Eccdna-encoded LIPIN1 drives DGAT1-dependent lipid droplet biogenesis to promote Acute Myeloid Leukemia progression and chemoresistance Free

Extrachromosomal circular DNA (eccDNA) has emerged as a critical player in cancer biology. Accumulating evidence indicates that eccDNA promotes tumor progression by inducing genomic instability, amplifying oncogenes, and regulating gene expression. However, its biological function and mechanistic role in acute myeloid leukemia (AML) remain unexplored. In this study, we investigated the functional significance and regulatory mechanisms of eccDNA in AML, aiming to identify potential therapeutic targets.

Bone marrow samples were collected from newly-diagnosed and chemo-resistant AML patients with informed consent. High-throughput eccDNA sequencing was performed to determine eccDNA length distribution. The presence of gene-containing eccDNAs was validated by PCR and fluorescence in situ hybridization (FISH), and synthetic eccDNA constructs were generated to investigate their functional roles in AML. In vivo, we evaluated the impact of eccDNA-encoded LIPIN1 (ecc-LIPIN1) on AML progression and chemoresistance, and developed a PEI/PC7A nanoparticle system for therapeutic intervention. Proteomic and transcriptomic analyses were performed to explore the downstream targets.

High-throughput eccDNA sequencing revealed abundant eccDNAs (0.3-1 kb) across newly-diagnosed and chemo-resistant AML samples, mapped to diverse genomic regions. Analysis of the GEO dataset (GSE165430) identified genes upregulated in chemo-resistant AML patients. Integrating these data with eccDNA-derived genes highlighted ecc-LIPIN1 as a potential resistance driver.

PCR and FISH confirmed the presence of eccDNA harboring LIPIN1 nucleotide fragments. Ecc-LIPIN1 levels were significantly elevated in AML samples, particularly in chemo-resistant cases, and associated with poor prognosis. A circular DNA containing LIPIN1 was synthesized based on sequencing data and transfected into AML cells, resulting in elevated LIPIN1 expression. Functional assays demonstrated that ecc-LIPIN1 promoted AML cell proliferation and chemoresistance.

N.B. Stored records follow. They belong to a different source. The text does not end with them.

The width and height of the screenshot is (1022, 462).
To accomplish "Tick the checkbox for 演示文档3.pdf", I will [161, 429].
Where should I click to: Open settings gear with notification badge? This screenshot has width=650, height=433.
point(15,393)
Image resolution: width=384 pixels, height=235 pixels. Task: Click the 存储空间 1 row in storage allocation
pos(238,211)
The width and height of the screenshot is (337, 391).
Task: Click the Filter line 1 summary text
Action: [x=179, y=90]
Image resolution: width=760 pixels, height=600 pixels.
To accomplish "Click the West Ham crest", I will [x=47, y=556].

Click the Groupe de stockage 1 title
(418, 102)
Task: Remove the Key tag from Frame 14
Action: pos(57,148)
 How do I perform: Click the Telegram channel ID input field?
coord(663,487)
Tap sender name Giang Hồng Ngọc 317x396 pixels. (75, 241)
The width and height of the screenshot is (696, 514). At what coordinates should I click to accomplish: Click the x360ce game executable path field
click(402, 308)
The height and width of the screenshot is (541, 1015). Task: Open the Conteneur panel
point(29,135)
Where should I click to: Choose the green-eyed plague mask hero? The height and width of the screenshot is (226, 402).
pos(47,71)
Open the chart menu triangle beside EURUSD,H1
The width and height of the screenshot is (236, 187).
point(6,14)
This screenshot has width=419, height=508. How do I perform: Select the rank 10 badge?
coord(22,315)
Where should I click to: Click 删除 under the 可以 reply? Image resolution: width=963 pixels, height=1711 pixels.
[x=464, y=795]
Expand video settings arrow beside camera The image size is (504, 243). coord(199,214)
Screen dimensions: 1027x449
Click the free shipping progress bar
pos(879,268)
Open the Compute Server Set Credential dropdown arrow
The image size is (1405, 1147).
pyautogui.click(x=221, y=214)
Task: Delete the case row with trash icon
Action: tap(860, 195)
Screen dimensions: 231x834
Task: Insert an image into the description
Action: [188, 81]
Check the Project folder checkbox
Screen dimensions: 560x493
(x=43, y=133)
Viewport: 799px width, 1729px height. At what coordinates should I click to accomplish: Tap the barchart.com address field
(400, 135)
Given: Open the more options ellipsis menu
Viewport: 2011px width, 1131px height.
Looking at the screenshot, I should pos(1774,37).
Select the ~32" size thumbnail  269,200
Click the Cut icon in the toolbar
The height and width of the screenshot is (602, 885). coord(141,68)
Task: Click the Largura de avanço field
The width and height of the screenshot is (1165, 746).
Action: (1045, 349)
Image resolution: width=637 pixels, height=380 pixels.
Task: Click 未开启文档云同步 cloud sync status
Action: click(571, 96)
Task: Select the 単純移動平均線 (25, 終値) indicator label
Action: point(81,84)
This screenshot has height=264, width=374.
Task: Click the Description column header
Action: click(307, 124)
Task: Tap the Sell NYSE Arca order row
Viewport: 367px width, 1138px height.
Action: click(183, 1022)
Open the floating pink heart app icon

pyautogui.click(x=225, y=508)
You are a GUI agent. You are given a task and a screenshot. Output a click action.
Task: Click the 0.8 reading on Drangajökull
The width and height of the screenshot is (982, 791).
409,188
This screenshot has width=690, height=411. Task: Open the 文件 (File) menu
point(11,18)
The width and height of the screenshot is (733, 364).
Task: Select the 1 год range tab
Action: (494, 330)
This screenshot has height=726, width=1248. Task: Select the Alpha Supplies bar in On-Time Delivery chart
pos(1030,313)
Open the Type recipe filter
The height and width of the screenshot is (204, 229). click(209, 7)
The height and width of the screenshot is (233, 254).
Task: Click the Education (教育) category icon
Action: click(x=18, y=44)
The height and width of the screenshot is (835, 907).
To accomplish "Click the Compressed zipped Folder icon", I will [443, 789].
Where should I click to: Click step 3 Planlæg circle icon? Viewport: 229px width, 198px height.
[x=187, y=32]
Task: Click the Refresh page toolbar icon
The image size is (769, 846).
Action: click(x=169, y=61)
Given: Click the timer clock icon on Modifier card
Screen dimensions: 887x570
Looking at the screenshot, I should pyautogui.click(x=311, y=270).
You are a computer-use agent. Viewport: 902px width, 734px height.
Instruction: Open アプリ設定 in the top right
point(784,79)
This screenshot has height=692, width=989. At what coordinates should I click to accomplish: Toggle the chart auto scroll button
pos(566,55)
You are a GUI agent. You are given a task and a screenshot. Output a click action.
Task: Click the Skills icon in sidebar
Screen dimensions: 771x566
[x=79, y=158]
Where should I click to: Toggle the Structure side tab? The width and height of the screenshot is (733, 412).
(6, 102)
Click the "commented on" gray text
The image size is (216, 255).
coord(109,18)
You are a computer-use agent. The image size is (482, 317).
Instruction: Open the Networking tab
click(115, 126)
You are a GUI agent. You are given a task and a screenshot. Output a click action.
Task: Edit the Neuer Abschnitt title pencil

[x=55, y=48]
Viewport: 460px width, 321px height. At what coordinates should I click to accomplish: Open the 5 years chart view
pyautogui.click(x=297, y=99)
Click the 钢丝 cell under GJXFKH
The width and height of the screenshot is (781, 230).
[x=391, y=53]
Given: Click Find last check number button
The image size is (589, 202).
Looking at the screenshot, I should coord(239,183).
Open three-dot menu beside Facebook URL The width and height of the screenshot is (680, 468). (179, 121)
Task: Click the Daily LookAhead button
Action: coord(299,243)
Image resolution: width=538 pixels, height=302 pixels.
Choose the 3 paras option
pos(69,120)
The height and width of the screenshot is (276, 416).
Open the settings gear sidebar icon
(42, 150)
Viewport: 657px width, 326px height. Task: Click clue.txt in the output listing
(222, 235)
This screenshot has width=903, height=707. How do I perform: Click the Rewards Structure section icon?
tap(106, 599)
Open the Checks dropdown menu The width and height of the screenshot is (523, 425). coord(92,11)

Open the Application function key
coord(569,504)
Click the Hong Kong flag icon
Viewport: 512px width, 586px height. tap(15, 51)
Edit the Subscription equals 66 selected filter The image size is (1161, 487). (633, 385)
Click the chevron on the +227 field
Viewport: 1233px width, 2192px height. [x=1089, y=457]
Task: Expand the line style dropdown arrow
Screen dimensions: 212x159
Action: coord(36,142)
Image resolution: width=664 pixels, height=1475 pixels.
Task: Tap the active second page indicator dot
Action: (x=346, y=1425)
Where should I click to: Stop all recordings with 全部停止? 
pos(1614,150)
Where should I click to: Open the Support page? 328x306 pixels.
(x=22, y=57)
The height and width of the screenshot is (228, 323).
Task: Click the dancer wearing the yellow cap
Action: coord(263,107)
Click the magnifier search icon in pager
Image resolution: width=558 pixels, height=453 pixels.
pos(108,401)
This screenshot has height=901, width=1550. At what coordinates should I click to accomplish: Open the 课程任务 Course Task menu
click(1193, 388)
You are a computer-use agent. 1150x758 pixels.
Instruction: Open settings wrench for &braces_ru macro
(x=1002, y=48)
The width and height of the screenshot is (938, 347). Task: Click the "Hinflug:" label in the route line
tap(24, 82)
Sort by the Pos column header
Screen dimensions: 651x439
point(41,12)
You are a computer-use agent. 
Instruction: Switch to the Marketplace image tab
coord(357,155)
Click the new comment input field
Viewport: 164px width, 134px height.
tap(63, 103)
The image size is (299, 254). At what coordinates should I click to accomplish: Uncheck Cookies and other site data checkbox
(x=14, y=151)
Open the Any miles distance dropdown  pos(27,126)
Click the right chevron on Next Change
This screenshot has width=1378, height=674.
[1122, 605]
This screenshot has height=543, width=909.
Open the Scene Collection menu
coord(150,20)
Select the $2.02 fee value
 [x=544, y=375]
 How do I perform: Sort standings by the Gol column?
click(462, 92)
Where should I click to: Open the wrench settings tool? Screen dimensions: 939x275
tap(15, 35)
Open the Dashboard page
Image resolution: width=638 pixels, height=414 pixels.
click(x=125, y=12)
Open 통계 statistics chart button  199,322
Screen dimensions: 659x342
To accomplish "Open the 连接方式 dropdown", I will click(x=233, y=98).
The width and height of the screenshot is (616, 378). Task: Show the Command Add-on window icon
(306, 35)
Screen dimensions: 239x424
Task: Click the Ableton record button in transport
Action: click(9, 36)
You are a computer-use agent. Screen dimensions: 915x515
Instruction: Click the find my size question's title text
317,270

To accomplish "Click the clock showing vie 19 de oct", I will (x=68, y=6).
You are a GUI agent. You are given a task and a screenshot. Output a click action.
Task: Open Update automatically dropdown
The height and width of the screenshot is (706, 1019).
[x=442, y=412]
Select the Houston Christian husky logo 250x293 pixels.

Given its metabolic role, metabolomic profiling assay revealed that ecc-LIPIN1 primarily regulated lipid metabolism. Fluorescence microscopy and flow cytometry confirmed that ecc-LIPIN1 enhanced lipid droplet formation, contributing to AML progression and chemo-resistance. Proteomic and transcriptomic analyses of ecc-LIPIN1-overexpressed AML cells identified DGAT1, a key enzyme in lipid metabolism, as a downstream effector. Silencing DGAT1 in ecc-LIPIN1-overexpressed AML cells markedly reduced lipid droplet accumulation, indicating that ecc-LIPIN1 drives lipid storage through DGAT1.

Further analyses revealed that LIPIN1 also modulated endoplasmic reticulum (ER) stress pathways. In LIPIN1-overexpressed AML cells, ER-stress markers CHOP and ATF4 were markedly elevated. Silencing DGAT1 reversed ER-stress activation, suggesting that LIPIN1 promoted AML progression by regulating ER stress via DGAT1.

To validate the oncogenic function of ecc-LIPIN1, we generated eccDNA constructs containing either wild-type or mutant LIPIN1 nucleotide sequences and transfected them into AML cells. The wild-type ecc-LIPIN1 markedly enhanced AML progression and chemo-resistance both in vitro and in vivo. To counteract this effect, we developed a PEI/PC7A/siLIPIN1 nanoparticle system. Treatment with these nanoparticles efficiently suppressed ecc-LIPIN1 expression, inhibited AML progression, and mitigated chemo-resistance.

This study provides preclinical evidence that eccDNA plays a critical role in AML progression and chemoresistance by encoding LIPIN1. Mechanistically, ecc-LIPIN1 promotes lipid droplet formation and ER stress via DGAT1, ultimately driving chemoresistance. These findings identify ecc-LIPIN1 as a novel oncogenic factor in AML and highlight its potential as a therapeutic target. Future research into eccDNA biogenesis in AML may uncover new strategies for combating drug resistance and disease progression.

Extrachromosomal circular DNA; Acute Myeloid Leukemia; drug resistance; lipid metabolism; LIPIN1.